O art. 2º da Lei 8.080/1990 também prevê a universalidade de acesso ao SUS. Vale dizer, não se pode impor qualquer tipo de obstáculo ao acesso ao SUS, seja relativo a cidadania, renda, classe social e titularização de plano privado de assistência médica. O SUS se destina, pois, ao atendimento de toda a população brasileira, aí incluídos os estrangeiros.
O argumento da UNIÃO nestes autos, no sentido de excluir do acesso ao SUS os titulares de plano de saúde privado, não encontra qualquer apoio na legislação brasileira e se baseia em premissa equivocada.
A ideia de que o SUS serve apenas aos necessitados se baseia na realidade brasileira, em que as classes abastadas procuram assistência médico-hospitalar de melhor qualidade por meio de empresas privadas. Isso, porém, não decorre de qualquer característica legal do SUS.
Registre-se, aliás, que os serviços prestados pelo SUS vão muito além dos serviços médico-hospitalares, pouco utilizados pelas classes mais favorecidas da população.
Diversos programas do SUS vêm sendo utilizados por todas as classes sociais, sem contestações. Como exemplos, citem-se os programas de vacinação (febre amarela, gripe A, rubéola, entre tantos outros), os programas de dispensação de medicamentos de alto custo, o programa de tratamento para portadores de HIV, transplantes e o Serviço de Atendimento Móvel de Urgência (SAMU).

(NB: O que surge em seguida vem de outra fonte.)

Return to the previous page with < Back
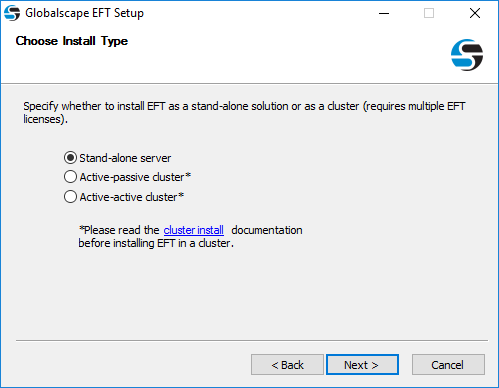This screenshot has height=388, width=499. click(287, 365)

Excluir o acesso de classes mais abastadas ao SUS é relegar tal relevante serviço justamente àqueles que menos condições políticas e econômicas têm de cobrar melhorias do sistema, ajudando a perpetuar a precariedade de parte dos serviços oferecidos à população brasileira.
A UNIÃO promove nestes autos, ainda, uma leitura completamente equivocada ao art. 32 da Lei 9.656/1995. O mencionado artigo não exclui nem condiciona o acesso ao SUS dos titulares de plano privado de assistência à saúde. Dispõe o artigo:
Art. 32. Serão ressarcidos pelas operadoras dos produtos de que tratam o inciso I e o § 1o do art. 1o desta Lei, de acordo com normas a serem definidas pela ANS, os serviços de atendimento à saúde previstos nos respectivos contratos, prestados a seus consumidores e respectivos dependentes, em instituições públicas ou privadas, conveniadas ou contratadas, integrantes do Sistema Único de Saúde - SUS
O dispositivo não apenas reforça que o titular de plano de saúde privado será atendido pelo SUS, como cria relação jurídica própria entre o SUS e as operadoras de plano de saúde.
O advento do dispositivo legal teve por base uma triste realidade observada nos países em que se desenvolveram os serviços de assistência médica privada. Observa-se nestes países que as operadoras de plano de saúde, na tentativa de cortar custos, vêm impondo uma série de obstáculos para a prestação de serviços muito caros, seja pela imposição de diversas autorizações, auditorias, pressões sobre médicos conveniados, e utilização de cláusulas restritivas geralmente relacionadas à carência ou pré-existência da doença.
Essa disputa bastante comum entre o paciente e a operadora é psicologicamente penosa e pode interferir significativamente na qualidade de vida e resultado do tratamento médico.
Ao criar uma relação jurídica própria entre a operadora e o titular de plano privado, a Lei 9.636/1995 quis livrar o paciente da dolorosa disputa pelo atendimento previsto em contrato, nos casos em que optasse pelo SUS ou visse o serviço médico pretendido negado por seu plano.
Por tal motivo, é incabível a invocação do artigo 32 da Lei 9.636/1995 para obrigar o paciente a litigar judicialmente contra a operadora de plano de saúde.”